Quote the material exactly, from the line containing "MANGO TRIRA 37041546-92" through the end of the material, inclusive.

++++ Records for this exercise ++++

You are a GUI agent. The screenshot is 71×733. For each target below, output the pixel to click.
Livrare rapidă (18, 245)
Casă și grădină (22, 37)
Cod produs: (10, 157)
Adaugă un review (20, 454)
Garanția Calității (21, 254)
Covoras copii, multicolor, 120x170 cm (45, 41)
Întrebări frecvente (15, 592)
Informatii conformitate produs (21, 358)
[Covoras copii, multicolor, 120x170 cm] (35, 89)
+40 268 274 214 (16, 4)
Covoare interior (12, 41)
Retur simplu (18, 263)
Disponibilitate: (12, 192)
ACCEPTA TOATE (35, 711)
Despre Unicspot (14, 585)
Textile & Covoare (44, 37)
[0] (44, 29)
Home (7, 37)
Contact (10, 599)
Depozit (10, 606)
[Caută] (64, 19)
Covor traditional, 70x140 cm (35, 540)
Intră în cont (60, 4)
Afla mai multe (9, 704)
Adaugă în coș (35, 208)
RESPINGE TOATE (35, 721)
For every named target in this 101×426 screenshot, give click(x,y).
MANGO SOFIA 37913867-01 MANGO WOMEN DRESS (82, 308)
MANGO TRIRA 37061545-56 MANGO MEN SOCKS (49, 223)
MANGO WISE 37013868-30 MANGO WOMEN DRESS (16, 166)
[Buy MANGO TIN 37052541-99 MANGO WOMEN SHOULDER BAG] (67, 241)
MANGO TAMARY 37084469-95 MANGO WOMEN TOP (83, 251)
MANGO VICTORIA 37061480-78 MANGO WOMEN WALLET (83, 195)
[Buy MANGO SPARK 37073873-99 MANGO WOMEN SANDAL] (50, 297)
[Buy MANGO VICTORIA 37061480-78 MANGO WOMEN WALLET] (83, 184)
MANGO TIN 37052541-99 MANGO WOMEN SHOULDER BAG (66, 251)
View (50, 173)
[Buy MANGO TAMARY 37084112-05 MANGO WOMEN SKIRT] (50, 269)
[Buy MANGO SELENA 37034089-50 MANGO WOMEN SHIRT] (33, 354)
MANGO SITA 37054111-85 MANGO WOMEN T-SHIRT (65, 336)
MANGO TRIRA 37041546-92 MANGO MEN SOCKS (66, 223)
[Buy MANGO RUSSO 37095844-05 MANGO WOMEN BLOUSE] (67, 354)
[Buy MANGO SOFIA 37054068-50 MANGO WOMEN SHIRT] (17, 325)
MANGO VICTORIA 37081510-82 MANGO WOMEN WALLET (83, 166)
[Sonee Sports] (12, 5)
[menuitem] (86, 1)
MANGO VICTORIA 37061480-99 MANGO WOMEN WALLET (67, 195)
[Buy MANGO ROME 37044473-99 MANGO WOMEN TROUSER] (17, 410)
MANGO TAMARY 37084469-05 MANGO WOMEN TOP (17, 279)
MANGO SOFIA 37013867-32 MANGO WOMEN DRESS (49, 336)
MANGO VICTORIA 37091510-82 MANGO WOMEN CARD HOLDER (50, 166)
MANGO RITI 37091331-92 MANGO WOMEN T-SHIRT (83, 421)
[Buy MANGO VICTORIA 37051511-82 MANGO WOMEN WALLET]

++++

__Exercise solution__:
MANGO TRIRA 37041546-92 MANGO MEN SOCKS (66, 223)
[Buy MANGO RUSSO 37095844-05 MANGO WOMEN BLOUSE] (67, 354)
[Buy MANGO SOFIA 37054068-50 MANGO WOMEN SHIRT] (17, 325)
MANGO VICTORIA 37081510-82 MANGO WOMEN WALLET (83, 166)
[Sonee Sports] (12, 5)
[menuitem] (86, 1)
MANGO VICTORIA 37061480-99 MANGO WOMEN WALLET (67, 195)
[Buy MANGO ROME 37044473-99 MANGO WOMEN TROUSER] (17, 410)
MANGO TAMARY 37084469-05 MANGO WOMEN TOP (17, 279)
MANGO SOFIA 37013867-32 MANGO WOMEN DRESS (49, 336)
MANGO VICTORIA 37091510-82 MANGO WOMEN CARD HOLDER (50, 166)
MANGO RITI 37091331-92 MANGO WOMEN T-SHIRT (83, 421)
[Buy MANGO VICTORIA 37051511-82 MANGO WOMEN WALLET]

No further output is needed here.